Acceptable Limits

(scene opens in mini van)

Me: (buckling seatbelt) Okay. I am totally willing to support you in your dream dress vision. I want you to understand that there are a couple of times I will be enacting the Parental Veto.

Gamma: Why?

Me: If it’s too expensive, I don’t care how perfect it is, we just can’t. Or if it’s too risqué.

Gamma: What does ‘risqué’ mean?

Me: It’s the sexy level. And you’re only almost twelve…

Gamma: My sexy level should be zero.

Me: (approvingly) Exactly.

Gamma: (fist bumps Carrot) Then let’s do this!

She’s got the look

(rapid fire montage of Gamma coming down stairs in ratty and/or dirty pants)

Me: Go upstairs and put on some nicer pants.

Gamma: (dramatically) These are the nicest ones I have!

(repeat for at least fifteen different scenes, various times of day and seasons)

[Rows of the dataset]

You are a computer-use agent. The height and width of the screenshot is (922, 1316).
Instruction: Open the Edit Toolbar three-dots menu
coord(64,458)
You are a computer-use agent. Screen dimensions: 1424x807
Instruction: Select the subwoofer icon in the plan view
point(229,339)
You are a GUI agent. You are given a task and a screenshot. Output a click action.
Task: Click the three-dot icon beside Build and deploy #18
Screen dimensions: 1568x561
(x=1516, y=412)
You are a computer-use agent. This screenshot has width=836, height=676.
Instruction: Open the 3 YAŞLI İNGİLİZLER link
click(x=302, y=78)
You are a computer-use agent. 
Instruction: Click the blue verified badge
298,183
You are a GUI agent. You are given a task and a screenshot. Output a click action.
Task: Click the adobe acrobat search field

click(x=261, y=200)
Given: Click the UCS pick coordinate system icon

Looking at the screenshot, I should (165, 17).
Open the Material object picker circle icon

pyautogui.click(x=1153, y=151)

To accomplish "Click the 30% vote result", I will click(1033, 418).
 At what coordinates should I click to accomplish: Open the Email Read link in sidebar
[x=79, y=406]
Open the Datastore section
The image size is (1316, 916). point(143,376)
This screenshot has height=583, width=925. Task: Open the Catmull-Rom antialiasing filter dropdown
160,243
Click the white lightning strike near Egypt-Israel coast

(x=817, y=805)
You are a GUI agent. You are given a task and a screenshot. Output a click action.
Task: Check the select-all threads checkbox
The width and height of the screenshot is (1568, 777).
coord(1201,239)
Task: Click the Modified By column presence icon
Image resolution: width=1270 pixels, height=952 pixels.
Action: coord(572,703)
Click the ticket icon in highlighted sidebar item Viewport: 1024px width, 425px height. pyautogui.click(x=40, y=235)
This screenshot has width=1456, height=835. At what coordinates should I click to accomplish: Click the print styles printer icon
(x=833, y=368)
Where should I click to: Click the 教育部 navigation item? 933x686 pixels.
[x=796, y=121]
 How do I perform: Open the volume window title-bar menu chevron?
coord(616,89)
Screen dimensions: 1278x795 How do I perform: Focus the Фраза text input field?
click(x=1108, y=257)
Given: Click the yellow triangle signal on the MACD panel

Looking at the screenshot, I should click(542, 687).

Set exercise A
Reproduce the part of the dress-shopping dialogue between "Me: (buckling seatbelt)" and "does ‘risqué’ mean?", inclusive.
Set exercise B
Answer these questions about the dress-shopping dialogue:
(i) What two situations does the parent say will trigger the Parental Veto?
(ii) What age does the parent give for Gamma?
(iii) What does Gamma reply when told to put on nicer pants?

Solution A
Me: (buckling seatbelt) Okay. I am totally willing to support you in your dream dress vision. I want you to understand that there are a couple of times I will be enacting the Parental Veto.

Gamma: Why?

Me: If it’s too expensive, I don’t care how perfect it is, we just can’t. Or if it’s too risqué.

Gamma: What does ‘risqué’ mean?

Solution B
(i) The dress being too expensive, or too risqué.
(ii) Only almost twelve.
(iii) "These are the nicest ones I have!"